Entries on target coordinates
────────────────────

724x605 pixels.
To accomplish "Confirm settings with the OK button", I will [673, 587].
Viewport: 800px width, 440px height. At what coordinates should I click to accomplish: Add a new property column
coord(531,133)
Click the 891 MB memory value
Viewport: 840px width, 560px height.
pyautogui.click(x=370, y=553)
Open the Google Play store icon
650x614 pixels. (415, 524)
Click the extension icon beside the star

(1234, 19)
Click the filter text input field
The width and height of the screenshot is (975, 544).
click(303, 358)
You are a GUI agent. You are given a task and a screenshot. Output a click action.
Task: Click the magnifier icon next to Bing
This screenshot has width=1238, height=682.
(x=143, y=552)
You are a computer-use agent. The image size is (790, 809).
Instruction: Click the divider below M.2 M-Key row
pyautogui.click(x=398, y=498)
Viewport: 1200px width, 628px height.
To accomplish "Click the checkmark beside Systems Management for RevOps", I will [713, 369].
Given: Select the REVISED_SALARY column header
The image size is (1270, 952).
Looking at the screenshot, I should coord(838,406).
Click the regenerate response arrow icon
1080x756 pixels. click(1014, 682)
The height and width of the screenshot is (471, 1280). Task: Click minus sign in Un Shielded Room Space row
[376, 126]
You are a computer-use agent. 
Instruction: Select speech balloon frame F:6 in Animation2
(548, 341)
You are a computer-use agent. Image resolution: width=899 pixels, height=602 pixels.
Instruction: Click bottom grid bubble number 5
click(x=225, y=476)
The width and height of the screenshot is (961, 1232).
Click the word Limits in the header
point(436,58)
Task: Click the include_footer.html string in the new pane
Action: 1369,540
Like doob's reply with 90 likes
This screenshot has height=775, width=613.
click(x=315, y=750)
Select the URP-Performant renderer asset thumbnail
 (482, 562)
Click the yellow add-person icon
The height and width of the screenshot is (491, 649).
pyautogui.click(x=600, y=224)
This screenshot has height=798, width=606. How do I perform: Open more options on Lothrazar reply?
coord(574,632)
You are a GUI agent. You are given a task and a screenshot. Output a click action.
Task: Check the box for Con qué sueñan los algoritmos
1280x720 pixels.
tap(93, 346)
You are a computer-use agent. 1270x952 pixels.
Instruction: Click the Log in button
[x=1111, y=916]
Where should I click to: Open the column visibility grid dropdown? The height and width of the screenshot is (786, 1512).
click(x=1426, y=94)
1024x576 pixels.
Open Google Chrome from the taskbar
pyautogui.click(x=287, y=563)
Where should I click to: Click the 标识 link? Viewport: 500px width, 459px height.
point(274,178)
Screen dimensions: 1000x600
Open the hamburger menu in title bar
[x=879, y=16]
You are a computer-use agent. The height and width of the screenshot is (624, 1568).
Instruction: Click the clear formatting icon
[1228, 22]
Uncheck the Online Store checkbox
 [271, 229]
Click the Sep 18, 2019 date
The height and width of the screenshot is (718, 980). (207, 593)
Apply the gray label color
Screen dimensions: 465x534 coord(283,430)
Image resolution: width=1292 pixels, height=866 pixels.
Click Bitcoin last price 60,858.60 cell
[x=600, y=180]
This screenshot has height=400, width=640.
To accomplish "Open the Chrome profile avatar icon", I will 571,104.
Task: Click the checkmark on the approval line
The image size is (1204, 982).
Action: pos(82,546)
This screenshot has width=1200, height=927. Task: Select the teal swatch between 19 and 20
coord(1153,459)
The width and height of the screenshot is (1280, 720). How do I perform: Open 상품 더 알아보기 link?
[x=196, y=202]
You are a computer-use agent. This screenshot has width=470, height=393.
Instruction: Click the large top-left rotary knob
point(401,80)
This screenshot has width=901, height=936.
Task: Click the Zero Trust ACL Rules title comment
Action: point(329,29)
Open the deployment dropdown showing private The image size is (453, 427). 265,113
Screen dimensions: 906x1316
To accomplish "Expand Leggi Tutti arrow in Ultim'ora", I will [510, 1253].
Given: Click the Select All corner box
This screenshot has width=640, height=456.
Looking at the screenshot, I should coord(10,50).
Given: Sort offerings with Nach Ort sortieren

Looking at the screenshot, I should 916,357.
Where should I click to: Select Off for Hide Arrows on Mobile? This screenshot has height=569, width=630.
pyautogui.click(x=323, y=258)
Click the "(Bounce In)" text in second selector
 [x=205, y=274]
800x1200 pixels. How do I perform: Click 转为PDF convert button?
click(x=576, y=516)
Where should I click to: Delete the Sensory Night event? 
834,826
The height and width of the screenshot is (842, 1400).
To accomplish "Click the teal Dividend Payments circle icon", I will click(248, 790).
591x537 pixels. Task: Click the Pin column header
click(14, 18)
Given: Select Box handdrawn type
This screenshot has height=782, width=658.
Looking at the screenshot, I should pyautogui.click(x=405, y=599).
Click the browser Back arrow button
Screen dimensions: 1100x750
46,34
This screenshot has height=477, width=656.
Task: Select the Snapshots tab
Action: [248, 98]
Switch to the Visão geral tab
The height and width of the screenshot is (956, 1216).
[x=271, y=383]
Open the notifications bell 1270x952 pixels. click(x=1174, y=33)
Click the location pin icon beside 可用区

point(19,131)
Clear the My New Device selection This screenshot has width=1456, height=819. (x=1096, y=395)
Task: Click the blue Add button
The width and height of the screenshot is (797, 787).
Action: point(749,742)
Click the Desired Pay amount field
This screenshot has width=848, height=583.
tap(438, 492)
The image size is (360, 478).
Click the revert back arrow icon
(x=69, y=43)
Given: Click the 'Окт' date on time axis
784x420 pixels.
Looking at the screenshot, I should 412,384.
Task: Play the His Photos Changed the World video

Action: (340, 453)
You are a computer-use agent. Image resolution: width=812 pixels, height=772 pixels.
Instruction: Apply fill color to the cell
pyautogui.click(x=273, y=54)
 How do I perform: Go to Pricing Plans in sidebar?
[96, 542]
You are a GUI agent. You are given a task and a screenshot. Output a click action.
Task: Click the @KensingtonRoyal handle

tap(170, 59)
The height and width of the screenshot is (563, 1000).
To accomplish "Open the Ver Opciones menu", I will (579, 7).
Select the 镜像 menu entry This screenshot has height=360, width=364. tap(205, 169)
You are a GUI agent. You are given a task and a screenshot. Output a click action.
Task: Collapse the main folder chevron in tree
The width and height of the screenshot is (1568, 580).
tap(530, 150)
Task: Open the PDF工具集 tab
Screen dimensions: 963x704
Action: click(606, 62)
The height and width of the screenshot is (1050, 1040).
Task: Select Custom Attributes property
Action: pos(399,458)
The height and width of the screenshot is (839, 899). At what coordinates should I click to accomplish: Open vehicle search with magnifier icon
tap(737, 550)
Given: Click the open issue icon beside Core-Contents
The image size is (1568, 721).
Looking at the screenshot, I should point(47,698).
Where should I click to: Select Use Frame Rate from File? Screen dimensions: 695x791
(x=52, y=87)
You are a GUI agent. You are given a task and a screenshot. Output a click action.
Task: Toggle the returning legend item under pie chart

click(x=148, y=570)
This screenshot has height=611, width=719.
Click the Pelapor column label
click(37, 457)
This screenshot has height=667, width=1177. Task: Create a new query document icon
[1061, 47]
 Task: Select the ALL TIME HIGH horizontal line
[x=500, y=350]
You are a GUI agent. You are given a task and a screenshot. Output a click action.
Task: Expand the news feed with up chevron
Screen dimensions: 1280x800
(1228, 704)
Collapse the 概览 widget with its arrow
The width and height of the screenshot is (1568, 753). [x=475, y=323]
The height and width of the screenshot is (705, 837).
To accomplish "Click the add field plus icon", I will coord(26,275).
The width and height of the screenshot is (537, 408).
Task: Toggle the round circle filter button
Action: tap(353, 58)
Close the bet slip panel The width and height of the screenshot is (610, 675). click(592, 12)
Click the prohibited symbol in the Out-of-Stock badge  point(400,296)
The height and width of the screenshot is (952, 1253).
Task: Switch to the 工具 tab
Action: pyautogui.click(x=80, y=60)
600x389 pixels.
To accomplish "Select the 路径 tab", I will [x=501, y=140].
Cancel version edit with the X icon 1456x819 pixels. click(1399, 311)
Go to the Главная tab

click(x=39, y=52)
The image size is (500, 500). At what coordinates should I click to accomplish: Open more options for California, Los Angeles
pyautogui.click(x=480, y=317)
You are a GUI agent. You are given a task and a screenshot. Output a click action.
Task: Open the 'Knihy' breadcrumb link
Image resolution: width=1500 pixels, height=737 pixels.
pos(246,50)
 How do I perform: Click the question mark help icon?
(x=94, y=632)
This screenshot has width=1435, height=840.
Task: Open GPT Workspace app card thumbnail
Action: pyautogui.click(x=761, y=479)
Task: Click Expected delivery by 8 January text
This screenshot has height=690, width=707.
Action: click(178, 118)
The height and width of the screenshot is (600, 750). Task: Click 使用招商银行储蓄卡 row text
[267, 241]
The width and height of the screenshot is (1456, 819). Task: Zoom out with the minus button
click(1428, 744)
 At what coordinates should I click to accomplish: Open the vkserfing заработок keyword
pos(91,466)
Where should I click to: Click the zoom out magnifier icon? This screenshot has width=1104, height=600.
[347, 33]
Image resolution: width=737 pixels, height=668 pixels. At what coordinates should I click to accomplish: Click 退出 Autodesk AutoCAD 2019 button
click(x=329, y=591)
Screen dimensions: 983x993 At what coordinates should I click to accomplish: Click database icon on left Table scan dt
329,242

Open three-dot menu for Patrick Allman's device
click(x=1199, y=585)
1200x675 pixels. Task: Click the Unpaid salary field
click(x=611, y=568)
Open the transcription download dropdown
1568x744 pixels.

────────────────────

= EXERCISE =
Could you lay out everything in the records from the line containing "Screen dimensions: 906x1316" down to the line containing "click(14, 18)" as a Markdown table with the columns Row and Line, skipping blank lines?

= THE ANSWER =
| Row | Line |
|---|---|
| 1 | Screen dimensions: 906x1316 |
| 2 | To accomplish "Expand Leggi Tutti arrow in Ultim'ora", I will [510, 1253]. |
| 3 | Given: Click the Select All corner box |
| 4 | This screenshot has width=640, height=456. |
| 5 | Looking at the screenshot, I should coord(10,50). |
| 6 | Given: Sort offerings with Nach Ort sortieren |
| 7 | Looking at the screenshot, I should 916,357. |
| 8 | Where should I click to: Select Off for Hide Arrows on Mobile? This screenshot has height=569, width=630. |
| 9 | pyautogui.click(x=323, y=258) |
| 10 | Click the "(Bounce In)" text in second selector |
| 11 |  [x=205, y=274] |
| 12 | 800x1200 pixels. How do I perform: Click 转为PDF convert button? |
| 13 | click(x=576, y=516) |
| 14 | Where should I click to: Delete the Sensory Night event?  |
| 15 | 834,826 |
| 16 | The height and width of the screenshot is (842, 1400). |
| 17 | To accomplish "Click the teal Dividend Payments circle icon", I will click(248, 790). |
| 18 | 591x537 pixels. Task: Click the Pin column header |
| 19 | click(14, 18) |